Instructions:
• a. In the passage on the Outsider Art Fair, how many exhibitors does the New York edition launch with this year?
• b. List the other art fairs that Rebecca Hoffman names in her quotation in the passage on the Outsider Art Fair.
• c. Resume the passage on the Outsider Art Fair, starting after its last sentence.

*** Supplied text Section Begins ***

Once relegated to the margins of the art world, so-called "outsider" art is attracting a much wider collector base these days. Indeed, the genre itself has expanded to vaguely include all self-taught artists and creatives working on the fringes of mainstream society, and interest in the field has grown by leaps and bounds, evidenced in no small part by the rapid expansion of the Outsider Art Fair. The New York edition, which runs 17-20 January at the Metropolitan Pavilion in Manhattan, launches this year with 65 exhibitors, up from only 30 in 2018.
The boom in interest from top collectors and institutions has been welcome, though the mainstream attention fueling the field is creating price disparities in the marketplace.
Rebecca Hoffman, director of the Outsider Art Fair, has routinely sought to include more traditional fine art dealers in the fair to encourage collector crossover to enhance the market. “The fair needed to be brought into the contemporary art world dialogue,” Hoffman says. “We're interested in pursuing any opportunities that attract the attention of audiences that go to the Friezes and FIACs and Art Basels of the world.”

*** Supplied text Section Ends ***
*** Information provided Section Begins ***

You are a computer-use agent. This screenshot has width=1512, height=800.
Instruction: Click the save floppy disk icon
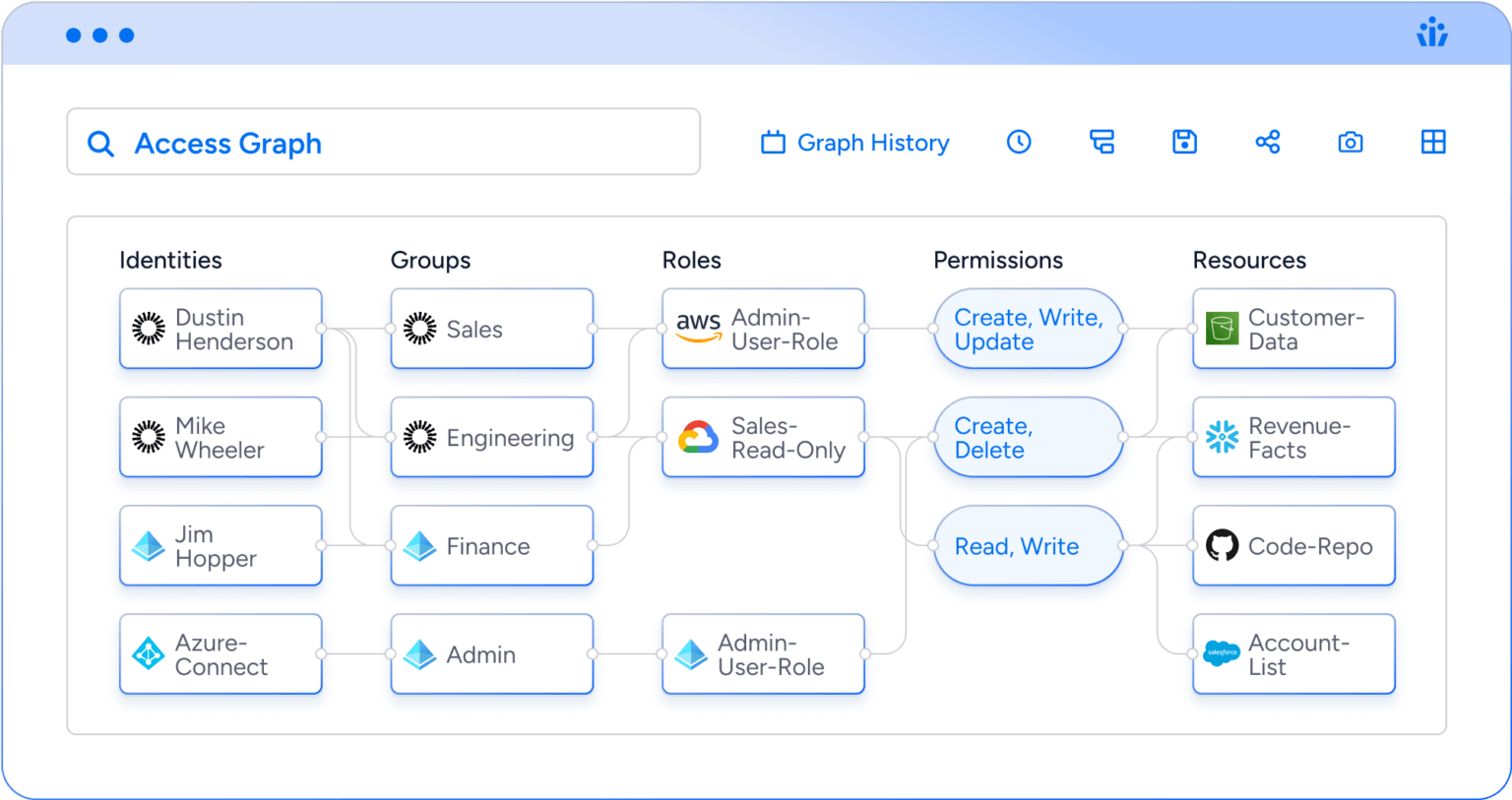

*** Information provided Section Ends ***

Answers for the tasks:
• a. 65 exhibitors

• b. Frieze, FIAC, Art Basel

• c.
Scott Ogden, who is showing works made from the 1930s-1960s by patients of a British mental hospital ($3,000-$7,000) at the Outsider Art Fair this year, says he has often noticed in recent years “some of the same contemporary collectors as you’ll see at the other major fairs.”; many of whom are established artists themselves, such as KAWS, but also A-list collectors like Agnes Gund. It is as a positive step toward establishing a broader market base for self-taught artists, but Ogden adds that he would like to see the fair positioned as an “annex to something like a Frieze or Untitled” to better bridge any gaps between mainstream and marginal. Yet when the fair was moved to coincide with Frieze New York in 2014, Andrew Edlin, the fair’s organizer who maintains a gallery in New York, quickly reversed the decision due to low turnout and a lag in sales.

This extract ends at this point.